American child actor (1932–1948)

William Robert Laughlin (July 5, 1932 - August 31, 1948) was an American child actor. He is best known for playing the character Froggy in the Our Gang short films from 1940 to 1944, the films′ final years of production.

==Early life==
Laughlin was born on July 5, 1932, in San Gabriel, California, to Robert Vine Laughlin (August 28, 1901 - September 30, 1972) and Charlotte C. Cruikshank (March 11, 1903 - June 4, 1992). According to Our Gang actor Robert Blake, Laughlin was "dearly loved".

==Career==
Laughlin rose to fame at the age of eight when he appeared in his first Our Gang film, The New Pupil, as "Harold" in 1940. He worked in support of Alfalfa Switzer in his first three films and then replaced the now-too-old Switzer as the comic lead of the group with the 1941 films. His character was known for his strange, guttural voice, which was reminiscent of a frog's croak. Laughlin's last Our Gang short film was the last film of the series in 1944 called Dancing Romeo. Laughlin did the voice himself without dubbing, basing it on a Popeye impersonation he had been doing for friends.

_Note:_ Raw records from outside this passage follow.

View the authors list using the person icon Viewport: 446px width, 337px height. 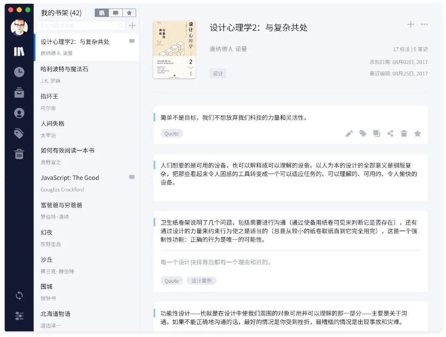19,113
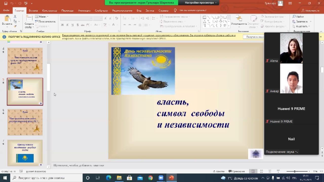Screen dimensions: 324x182
Task: Toggle Comments (Примечания) pane in status bar
Action: (x=236, y=171)
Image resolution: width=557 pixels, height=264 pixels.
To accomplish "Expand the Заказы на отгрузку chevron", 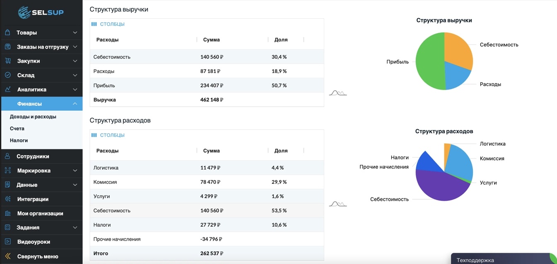I will coord(75,47).
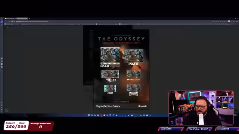Open the green taskbar application icon
The width and height of the screenshot is (239, 134).
click(x=113, y=115)
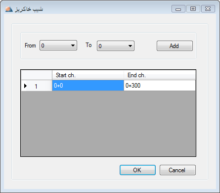Select row 1 via its row header
Image resolution: width=220 pixels, height=193 pixels.
pos(37,86)
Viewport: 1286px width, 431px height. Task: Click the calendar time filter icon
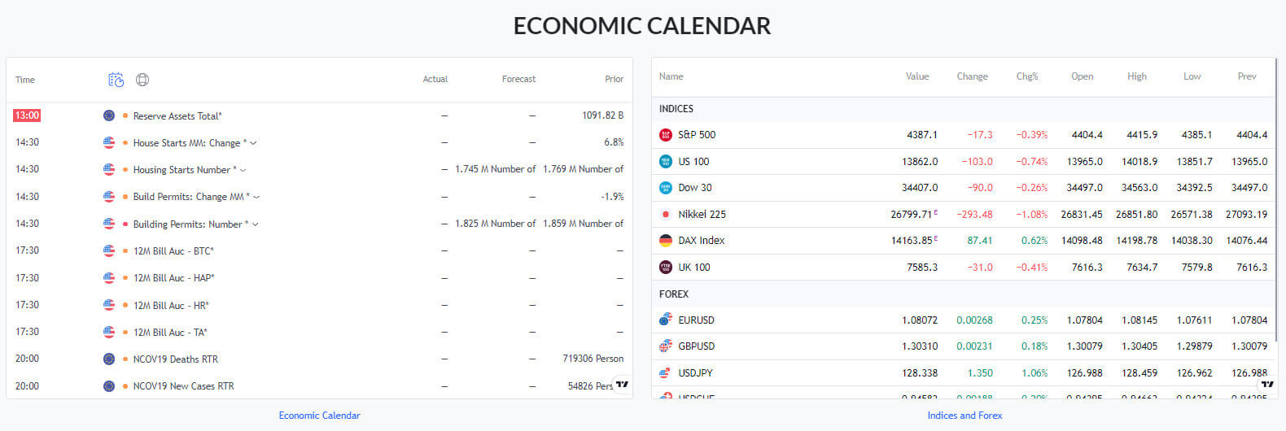click(x=116, y=80)
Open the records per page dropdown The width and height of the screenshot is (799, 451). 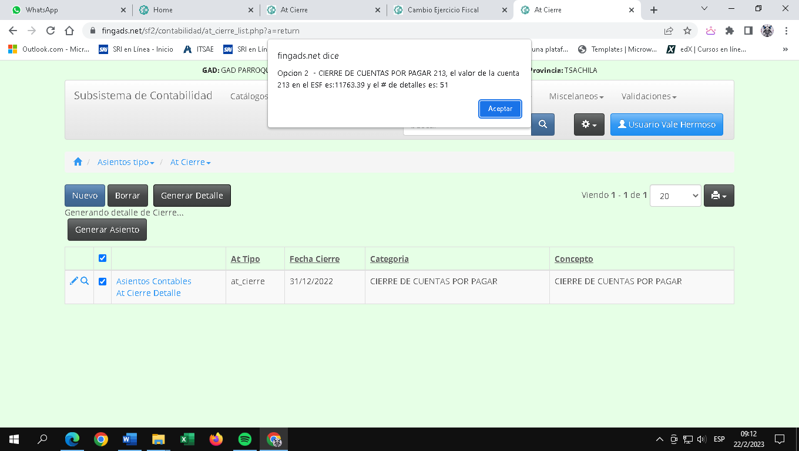(x=675, y=196)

When Our Gang stopped production in 1944, Laughlin appeared in a cameo in Monogram's Johnny Doesn't Live Here Any More, his only non-Our Gang film, speaking in his natural voice for the only time on film.

==Death==
Laughlin died at a hospital on August 31, 1948, after colliding with a speeding truck while riding with a friend on a Cushman motor scooter. He was delivering newspapers near his home in La Puente, California. The 16-year-old friend who was operating the scooter, John Wilbrand, made a U-turn in front of the truck, but survived with minor injuries. The scooter was given to Laughlin by his parents two weeks prior to the accident. Laughlin is interred in a grave at the Rose Hills Memorial Park Cemetery in Whittier, California, next to his parents.